■ Information:
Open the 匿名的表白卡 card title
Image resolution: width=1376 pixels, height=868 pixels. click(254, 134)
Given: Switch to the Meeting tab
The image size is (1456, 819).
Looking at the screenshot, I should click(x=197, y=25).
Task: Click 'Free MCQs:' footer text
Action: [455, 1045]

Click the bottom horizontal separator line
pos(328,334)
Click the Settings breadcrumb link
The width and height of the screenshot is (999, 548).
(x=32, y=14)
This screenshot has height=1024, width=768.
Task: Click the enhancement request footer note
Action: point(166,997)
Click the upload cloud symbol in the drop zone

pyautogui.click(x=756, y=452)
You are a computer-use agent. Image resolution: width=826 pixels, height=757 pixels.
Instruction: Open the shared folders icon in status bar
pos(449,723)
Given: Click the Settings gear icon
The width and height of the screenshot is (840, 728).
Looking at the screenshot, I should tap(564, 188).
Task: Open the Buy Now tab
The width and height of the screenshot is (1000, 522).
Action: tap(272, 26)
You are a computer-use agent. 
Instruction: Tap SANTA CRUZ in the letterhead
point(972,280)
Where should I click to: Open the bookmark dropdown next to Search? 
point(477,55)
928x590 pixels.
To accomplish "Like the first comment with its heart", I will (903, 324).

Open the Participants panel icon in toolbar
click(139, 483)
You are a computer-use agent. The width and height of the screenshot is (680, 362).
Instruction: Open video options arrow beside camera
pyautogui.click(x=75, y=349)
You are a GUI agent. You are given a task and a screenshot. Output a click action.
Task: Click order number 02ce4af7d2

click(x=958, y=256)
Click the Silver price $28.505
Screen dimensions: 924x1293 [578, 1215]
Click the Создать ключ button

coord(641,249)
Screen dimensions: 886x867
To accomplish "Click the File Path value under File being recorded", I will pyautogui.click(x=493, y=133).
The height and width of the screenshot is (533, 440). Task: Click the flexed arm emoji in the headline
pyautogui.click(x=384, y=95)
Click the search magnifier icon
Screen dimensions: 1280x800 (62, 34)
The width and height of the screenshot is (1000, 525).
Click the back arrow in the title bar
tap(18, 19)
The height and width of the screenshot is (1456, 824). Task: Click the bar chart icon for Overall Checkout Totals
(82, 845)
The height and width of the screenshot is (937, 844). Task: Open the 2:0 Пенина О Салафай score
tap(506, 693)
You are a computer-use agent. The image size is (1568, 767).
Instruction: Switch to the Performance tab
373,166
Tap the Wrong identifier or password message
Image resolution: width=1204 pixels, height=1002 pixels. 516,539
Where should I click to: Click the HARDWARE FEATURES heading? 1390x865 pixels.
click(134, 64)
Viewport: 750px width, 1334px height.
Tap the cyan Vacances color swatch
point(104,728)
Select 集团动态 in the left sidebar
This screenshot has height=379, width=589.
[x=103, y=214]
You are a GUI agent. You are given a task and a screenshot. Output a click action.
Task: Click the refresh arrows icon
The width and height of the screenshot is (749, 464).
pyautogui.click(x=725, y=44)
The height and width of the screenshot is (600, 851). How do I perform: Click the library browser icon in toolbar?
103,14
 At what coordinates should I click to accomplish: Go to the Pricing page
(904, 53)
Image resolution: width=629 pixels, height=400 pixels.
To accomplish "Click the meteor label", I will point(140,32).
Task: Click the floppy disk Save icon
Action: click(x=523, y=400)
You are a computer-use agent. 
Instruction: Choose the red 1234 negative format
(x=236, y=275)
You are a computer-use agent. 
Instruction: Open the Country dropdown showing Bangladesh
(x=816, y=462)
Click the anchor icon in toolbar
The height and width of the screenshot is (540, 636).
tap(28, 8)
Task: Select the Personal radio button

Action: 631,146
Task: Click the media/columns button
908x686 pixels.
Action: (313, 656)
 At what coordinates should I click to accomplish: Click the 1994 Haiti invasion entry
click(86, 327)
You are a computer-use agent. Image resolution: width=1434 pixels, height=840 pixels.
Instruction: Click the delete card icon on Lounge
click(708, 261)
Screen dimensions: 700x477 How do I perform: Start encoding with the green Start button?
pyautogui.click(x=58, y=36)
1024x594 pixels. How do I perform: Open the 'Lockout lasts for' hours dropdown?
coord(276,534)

■ Required action:
Look above for the line with "Click the back arrow in the title bar" and the line with "You are a computer-use agent. The image", and reproduce exactly those two lines plus every line between, nothing more.

■ Written response:
Click the back arrow in the title bar
tap(18, 19)
The height and width of the screenshot is (1456, 824). Task: Click the bar chart icon for Overall Checkout Totals
(82, 845)
The height and width of the screenshot is (937, 844). Task: Open the 2:0 Пенина О Салафай score
tap(506, 693)
You are a computer-use agent. The image size is (1568, 767).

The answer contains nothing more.